In this exercise, return only the lines that run from the line with "1200x491 pixels. At" to the end of the entries below, both included. Pictures are not copied.
——————
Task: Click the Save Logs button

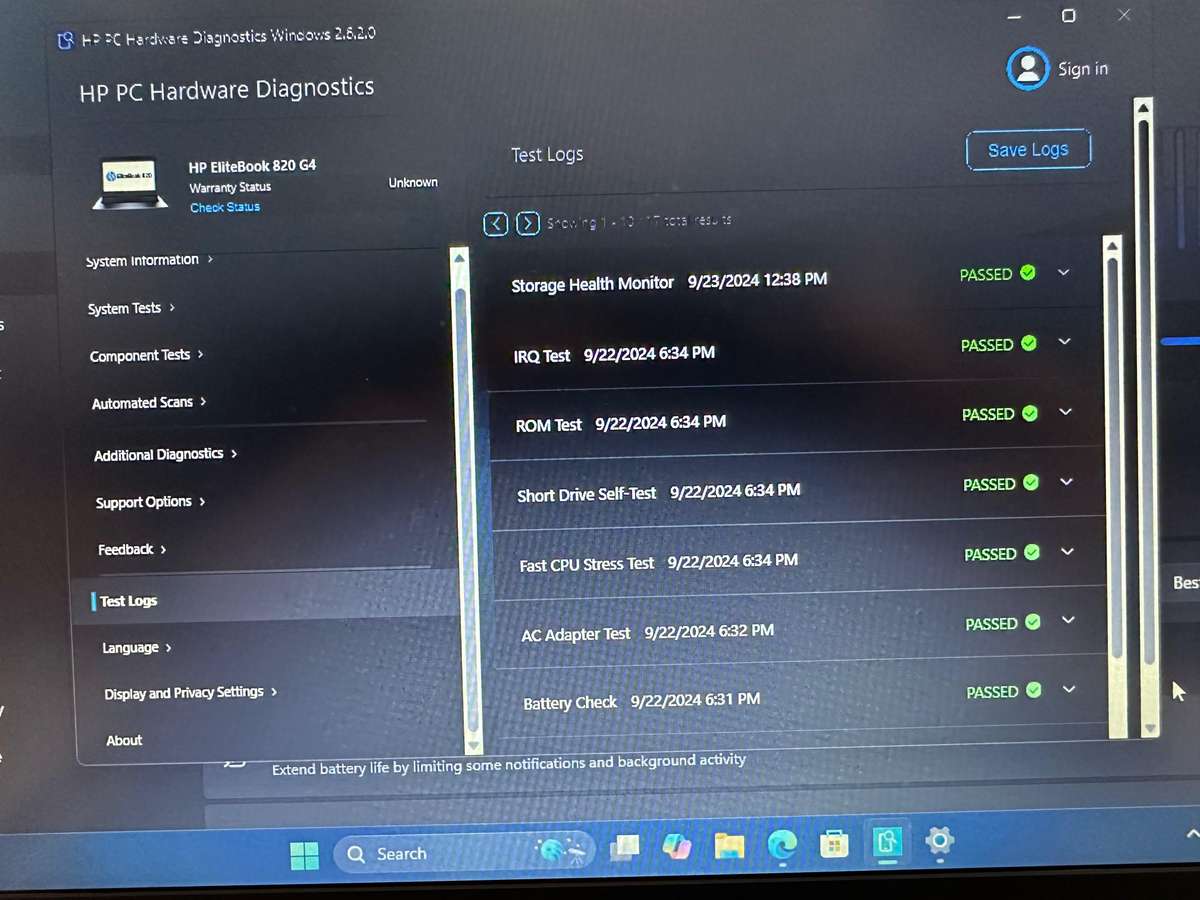Action: (1028, 150)
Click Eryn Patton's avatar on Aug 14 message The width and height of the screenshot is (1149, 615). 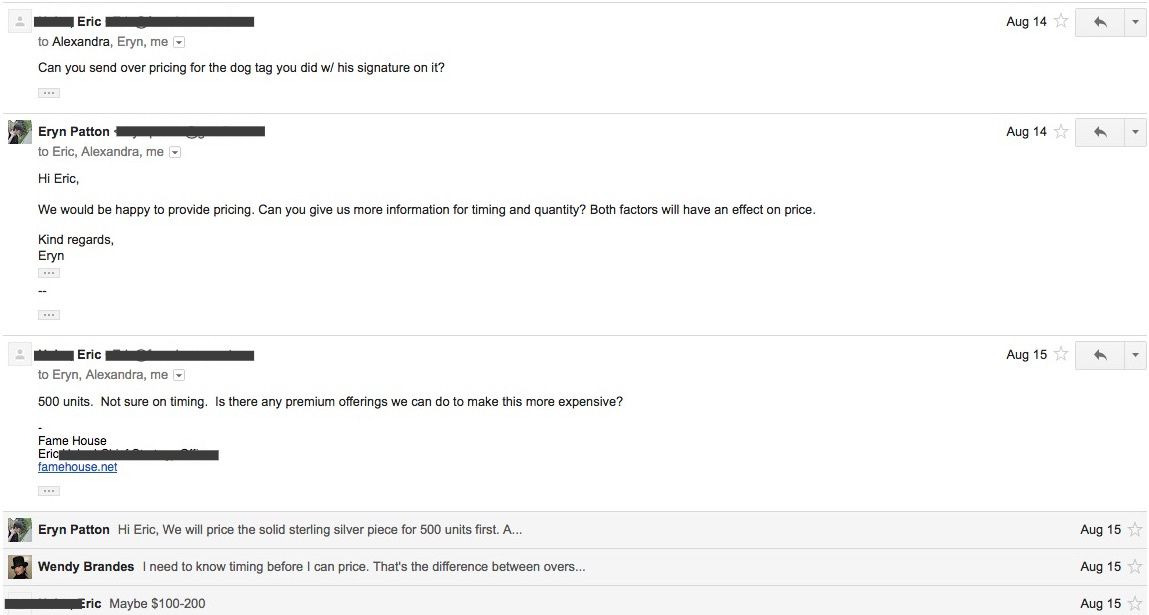[20, 132]
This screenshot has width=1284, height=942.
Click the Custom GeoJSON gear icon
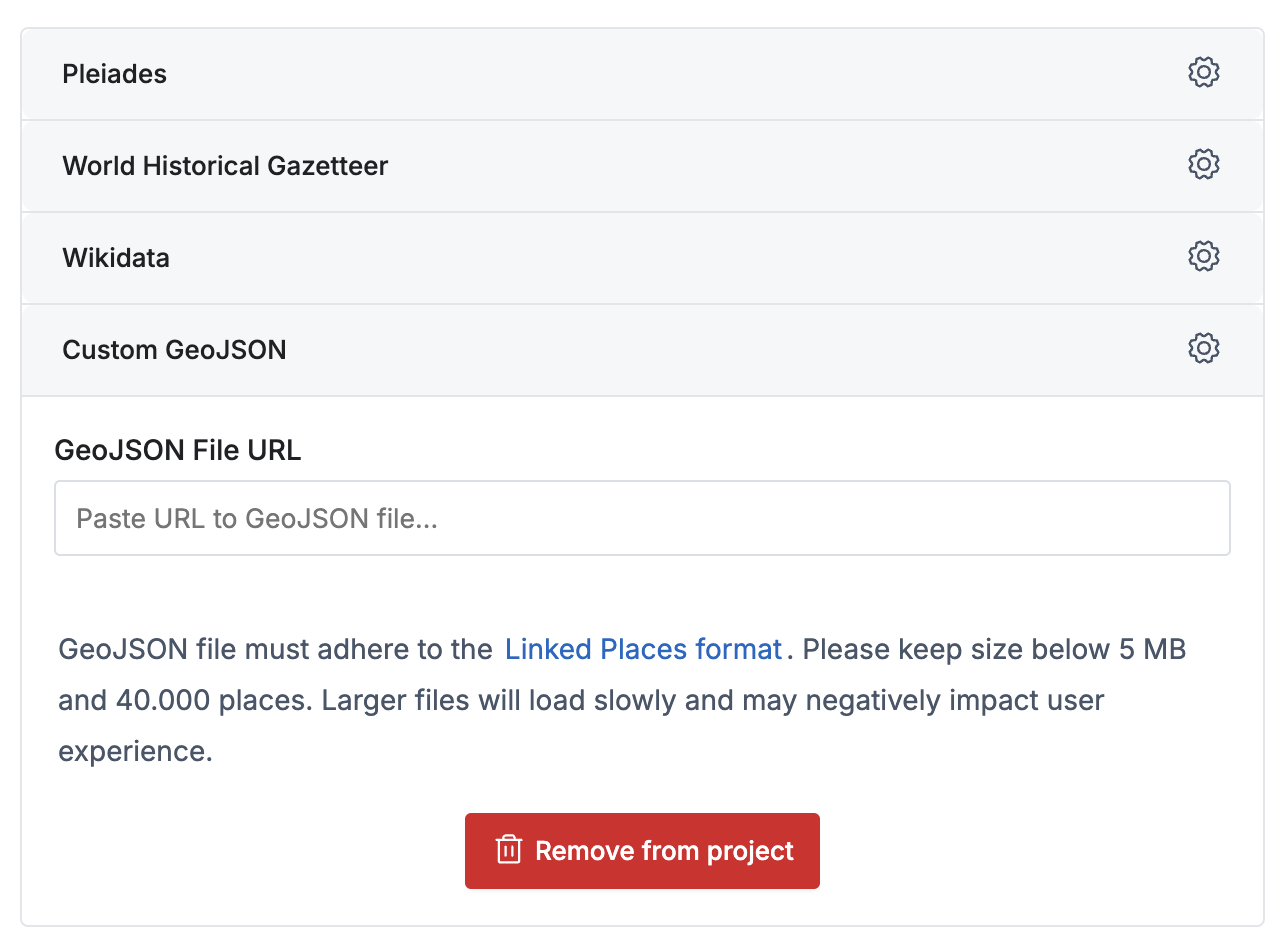(x=1203, y=349)
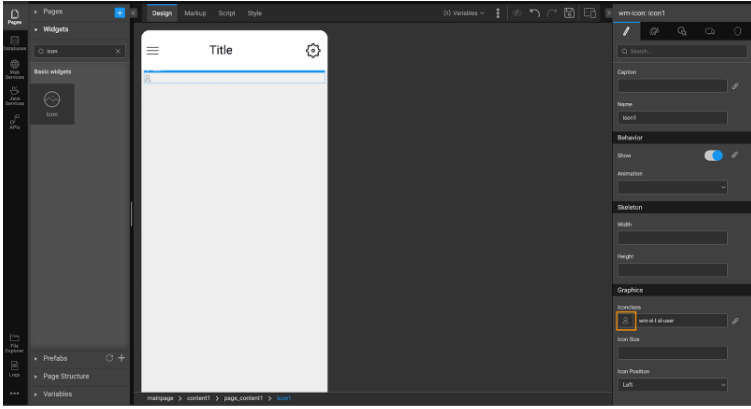Toggle the Show switch under Behavior
This screenshot has height=409, width=751.
(713, 155)
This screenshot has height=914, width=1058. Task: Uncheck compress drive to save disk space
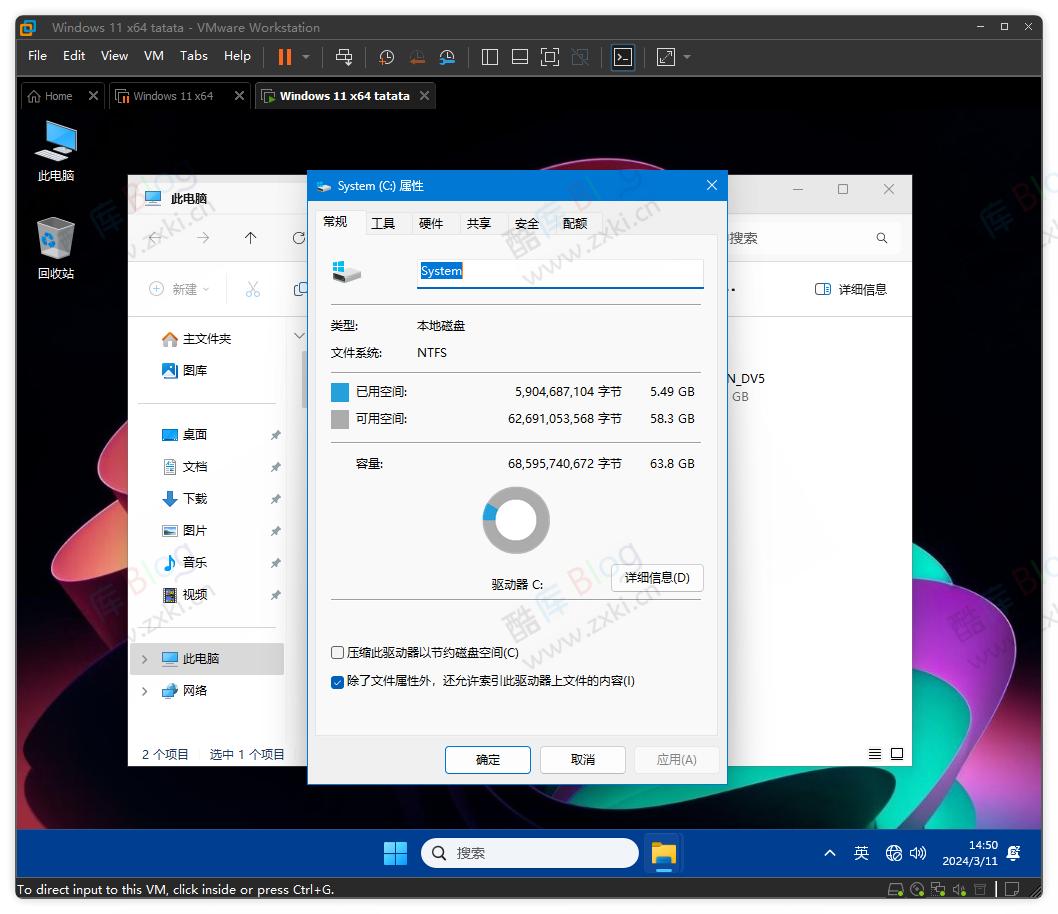[x=337, y=652]
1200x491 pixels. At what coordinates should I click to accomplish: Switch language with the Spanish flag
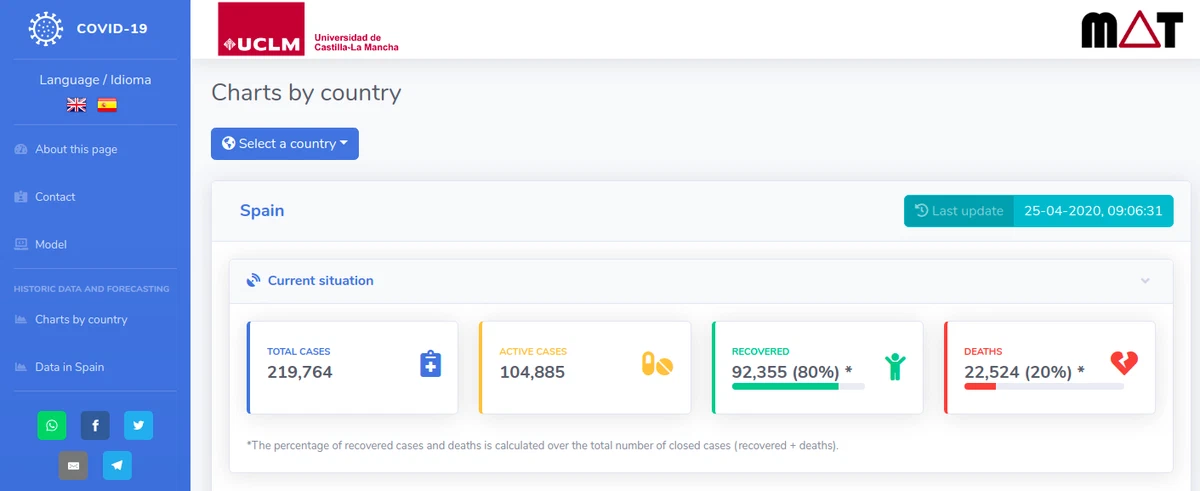click(107, 105)
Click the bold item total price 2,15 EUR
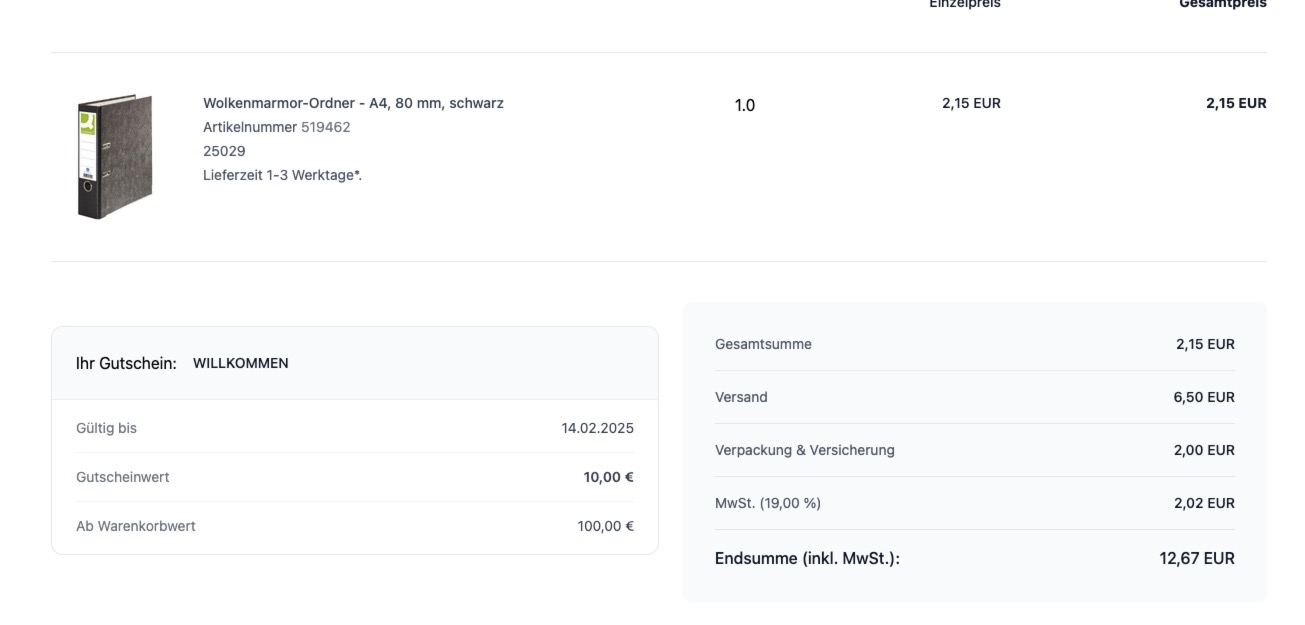Screen dimensions: 1305x625 (1235, 103)
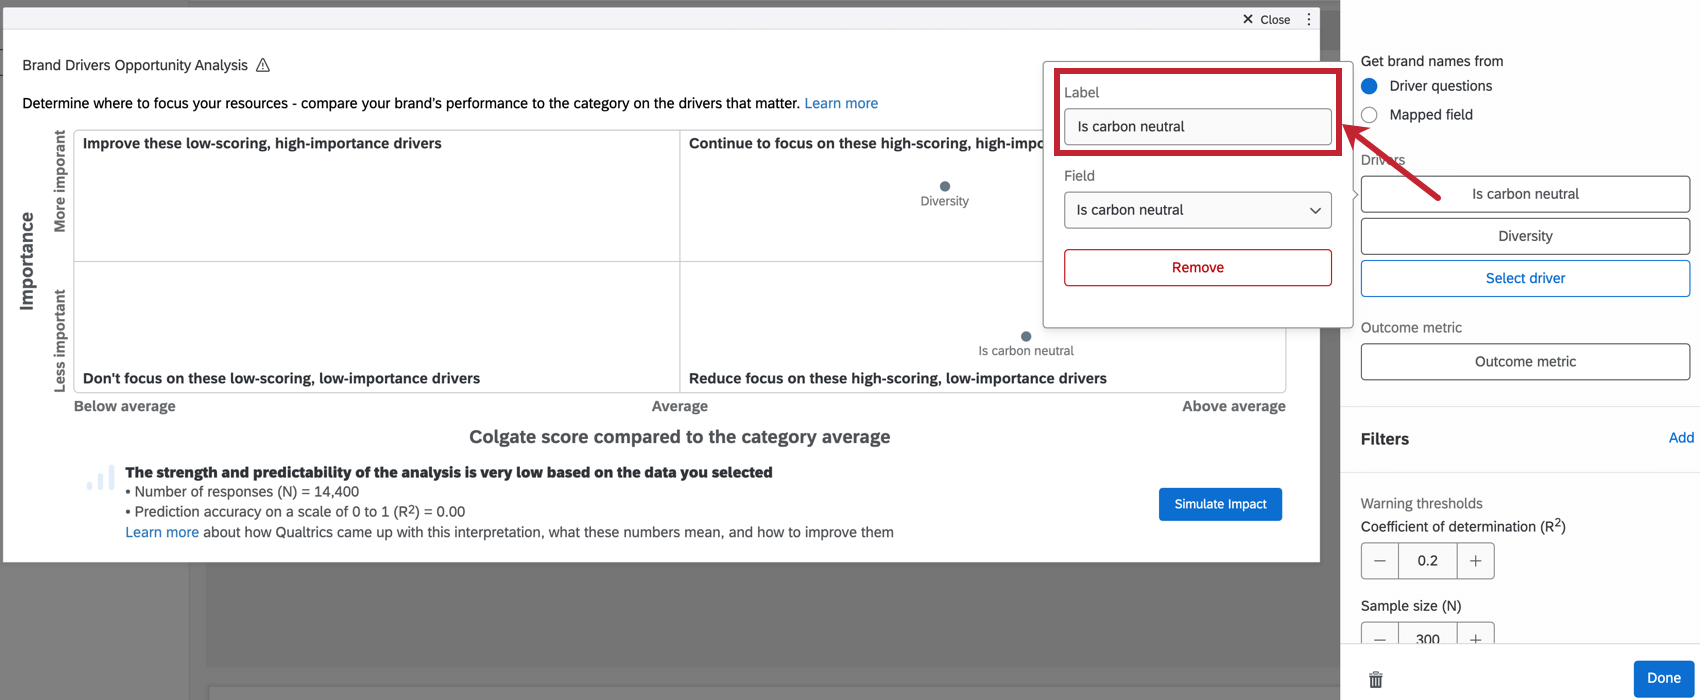The image size is (1700, 700).
Task: Click the Diversity data point on chart
Action: tap(945, 186)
——————
■ SOLUTION:
1200x491 pixels. At what coordinates should I click to accomplish: Switch language with the Spanish flag
click(107, 105)
Click the bold item total price 2,15 EUR
Screen dimensions: 1305x625 (1235, 103)
The image size is (1700, 700).
Task: Click the Diversity data point on chart
Action: tap(945, 186)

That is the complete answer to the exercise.